Exercise goal: All lines from the one containing "Image resolution: width=1024 pixels, height=526" through the last line below must be duplicated exactly, with nothing outside that span.

** Source records follows **

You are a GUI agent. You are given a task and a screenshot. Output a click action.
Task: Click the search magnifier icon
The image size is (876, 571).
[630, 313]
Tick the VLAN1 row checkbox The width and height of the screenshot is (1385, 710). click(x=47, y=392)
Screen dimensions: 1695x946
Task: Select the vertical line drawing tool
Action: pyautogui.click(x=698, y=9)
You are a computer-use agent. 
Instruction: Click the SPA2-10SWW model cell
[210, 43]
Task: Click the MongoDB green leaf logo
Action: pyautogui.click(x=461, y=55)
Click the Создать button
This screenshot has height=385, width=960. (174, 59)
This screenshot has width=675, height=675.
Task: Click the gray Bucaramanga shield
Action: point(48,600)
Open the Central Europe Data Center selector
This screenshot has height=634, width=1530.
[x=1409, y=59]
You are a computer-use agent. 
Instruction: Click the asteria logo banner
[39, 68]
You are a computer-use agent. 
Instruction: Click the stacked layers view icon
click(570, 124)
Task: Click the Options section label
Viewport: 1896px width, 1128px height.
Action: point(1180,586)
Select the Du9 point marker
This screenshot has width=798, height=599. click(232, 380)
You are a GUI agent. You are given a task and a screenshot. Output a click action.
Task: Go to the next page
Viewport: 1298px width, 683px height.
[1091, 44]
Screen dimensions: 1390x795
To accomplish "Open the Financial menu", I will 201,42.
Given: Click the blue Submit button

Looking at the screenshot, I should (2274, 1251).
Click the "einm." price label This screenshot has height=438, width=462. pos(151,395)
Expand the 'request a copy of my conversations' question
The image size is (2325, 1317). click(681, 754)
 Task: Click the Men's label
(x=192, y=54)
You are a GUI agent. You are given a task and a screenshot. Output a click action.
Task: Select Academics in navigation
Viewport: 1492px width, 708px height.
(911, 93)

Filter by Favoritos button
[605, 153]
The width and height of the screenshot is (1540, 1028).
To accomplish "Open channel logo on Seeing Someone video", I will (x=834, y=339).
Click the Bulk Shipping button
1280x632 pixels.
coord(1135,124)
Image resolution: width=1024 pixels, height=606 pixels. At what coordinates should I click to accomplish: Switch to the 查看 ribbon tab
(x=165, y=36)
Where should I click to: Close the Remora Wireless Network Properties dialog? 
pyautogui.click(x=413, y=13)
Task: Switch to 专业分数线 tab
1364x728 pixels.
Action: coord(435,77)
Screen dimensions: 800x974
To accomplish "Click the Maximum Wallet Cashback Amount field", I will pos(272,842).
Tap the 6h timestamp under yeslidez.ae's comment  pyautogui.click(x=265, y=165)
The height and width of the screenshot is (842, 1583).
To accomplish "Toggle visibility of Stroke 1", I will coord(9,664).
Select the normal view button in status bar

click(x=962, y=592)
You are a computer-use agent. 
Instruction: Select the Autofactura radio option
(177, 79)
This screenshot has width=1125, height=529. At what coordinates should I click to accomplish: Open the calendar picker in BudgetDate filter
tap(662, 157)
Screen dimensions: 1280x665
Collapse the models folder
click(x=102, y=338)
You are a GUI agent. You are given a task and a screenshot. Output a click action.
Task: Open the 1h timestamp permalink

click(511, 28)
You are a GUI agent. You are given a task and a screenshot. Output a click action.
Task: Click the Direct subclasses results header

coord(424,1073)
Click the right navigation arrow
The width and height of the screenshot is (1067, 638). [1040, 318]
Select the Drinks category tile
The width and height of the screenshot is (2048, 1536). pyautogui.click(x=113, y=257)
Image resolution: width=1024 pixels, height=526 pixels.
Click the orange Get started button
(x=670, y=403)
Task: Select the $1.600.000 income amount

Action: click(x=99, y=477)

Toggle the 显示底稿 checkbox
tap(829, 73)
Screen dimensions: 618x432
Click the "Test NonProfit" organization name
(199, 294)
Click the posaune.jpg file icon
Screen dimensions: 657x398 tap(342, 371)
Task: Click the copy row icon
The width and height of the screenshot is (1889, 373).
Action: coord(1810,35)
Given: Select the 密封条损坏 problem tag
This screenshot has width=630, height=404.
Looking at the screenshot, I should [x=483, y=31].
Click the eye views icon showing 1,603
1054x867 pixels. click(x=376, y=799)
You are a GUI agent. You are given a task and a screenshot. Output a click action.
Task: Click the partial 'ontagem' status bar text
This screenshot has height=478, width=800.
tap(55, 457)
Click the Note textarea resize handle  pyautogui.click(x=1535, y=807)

** End of Source records **

Answer space:
Image resolution: width=1024 pixels, height=526 pixels.
Click the orange Get started button
(x=670, y=403)
Task: Select the $1.600.000 income amount

Action: click(x=99, y=477)

Toggle the 显示底稿 checkbox
tap(829, 73)
Screen dimensions: 618x432
Click the "Test NonProfit" organization name
(199, 294)
Click the posaune.jpg file icon
Screen dimensions: 657x398 tap(342, 371)
Task: Click the copy row icon
The width and height of the screenshot is (1889, 373).
Action: coord(1810,35)
Given: Select the 密封条损坏 problem tag
This screenshot has width=630, height=404.
Looking at the screenshot, I should [x=483, y=31].
Click the eye views icon showing 1,603
1054x867 pixels. click(x=376, y=799)
You are a GUI agent. You are given a task and a screenshot. Output a click action.
Task: Click the partial 'ontagem' status bar text
This screenshot has height=478, width=800.
tap(55, 457)
Click the Note textarea resize handle  pyautogui.click(x=1535, y=807)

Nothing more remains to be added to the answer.